_WORK INSTRUCTION_. From the source passage, pull out everything from "Suit In Lebanon" down to "treatment of women.", word for word.

_SOURCE PASSAGE_.
◇ ◇ ◇ ◇ ◇

Thursday, March 31, 2011
In Disadvantaged Business Enterprise Program, Anti-Union Views Are Not Religious Beliefs
In Best Wood Judge Firewood and Tree Service v. U.S. Department of Transportation, 2011 U.S. Dist. LEXIS 32405 (ED WI, March 25, 2011), a Wisconsin federal district court rejected a claim by the owner of a land clearing business that his free exercise rights were infringed when he was denied certification that would have made him eligible for a federally-funded Disadvantaged Business Enterprise program. Owner Thomas Holzrichter claimed he was "socially disadvantaged" since he had consistently been denied subcontracts on Wisconsin Department of Transportation projects because neither he nor his employees were union members. Holzrichter claimed that he had strong moral and religious beliefs that precluded him from joining a union. However the court held:
Holzrichter admits that his Roman Catholic faith does not reject union membership. Moreover, Holzrichter is not opposed to all unions or the concept of union membership—and approves of teachers' and state workers' unions such as his wife's union—thereby reducing any inference that he holds an anti-union belief "religiously." Holzrichter is vehemently opposed to joining Local 139, and that objection may be based in his personal beliefs, ethics and morals. But in this court's opinion Holzrichter's opposition to Local 139 alone does not equate with his devotion to the divine, an ultimate being, or that which has ultimate importance. Holzrichter's opposition to Local 139 is neither required by a religious faith nor part of any personal religiousness; it is a personal preference based on personal principles.
Suit In Lebanon Attacks Politician For Criticizing Veiled Muslim Women
Lebanon's Daily Star reports on a lawsuit that has been filed in Beirut against Wiam Wahhab, leader of the Tawhid Party, by 70 Lebanese and Saudi women for remarks Wahhab made about Muslim women's veils. In a television interview earlier this month, Wahhab described Saudi women as being made to wear “black trash bags." The lawsuit claims that Wahhab should be prosecuted for inciting religious hatred (Lebanon Penal Code Art. 317) and insulting religion (Lebanon Penal Code Art. 474). Plaintiffs also want the court to shut down the Tawhid Party. Wahhab has apologized for his remarks, saying they were aimed a Saudi authorities for their oppressive treatment of women.

◇ ◇ ◇ ◇ ◇

_MATERIAL PROVIDED_.
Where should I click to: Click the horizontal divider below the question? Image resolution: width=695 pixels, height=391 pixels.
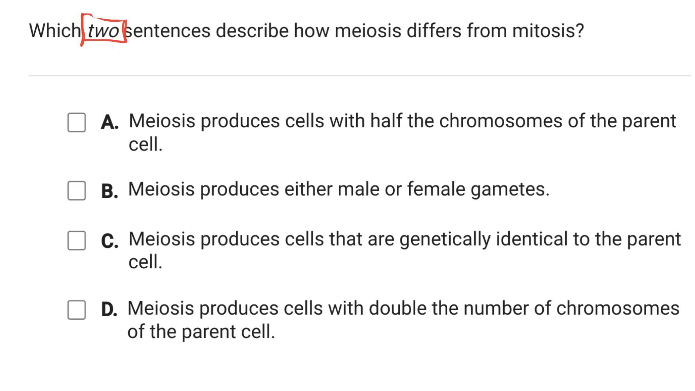[x=360, y=75]
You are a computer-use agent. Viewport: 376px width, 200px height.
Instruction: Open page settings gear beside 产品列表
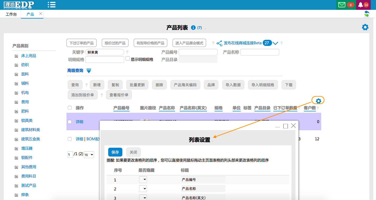pyautogui.click(x=365, y=27)
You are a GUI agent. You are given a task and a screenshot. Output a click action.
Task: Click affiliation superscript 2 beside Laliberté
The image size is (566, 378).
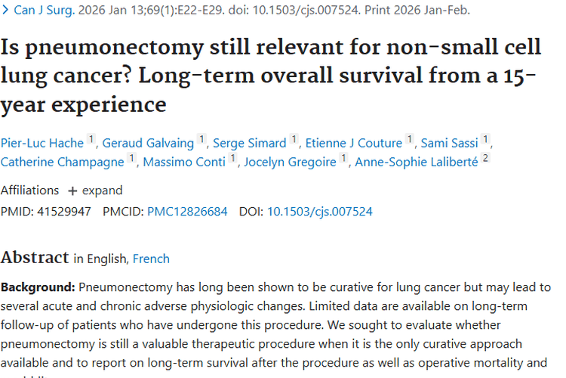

◇ ◇ ◇ ◇ ◇

_RESULT_.
Suit In Lebanon Attacks Politician For Criticizing Veiled Muslim Women
Lebanon's Daily Star reports on a lawsuit that has been filed in Beirut against Wiam Wahhab, leader of the Tawhid Party, by 70 Lebanese and Saudi women for remarks Wahhab made about Muslim women's veils. In a television interview earlier this month, Wahhab described Saudi women as being made to wear “black trash bags." The lawsuit claims that Wahhab should be prosecuted for inciting religious hatred (Lebanon Penal Code Art. 317) and insulting religion (Lebanon Penal Code Art. 474). Plaintiffs also want the court to shut down the Tawhid Party. Wahhab has apologized for his remarks, saying they were aimed a Saudi authorities for their oppressive treatment of women.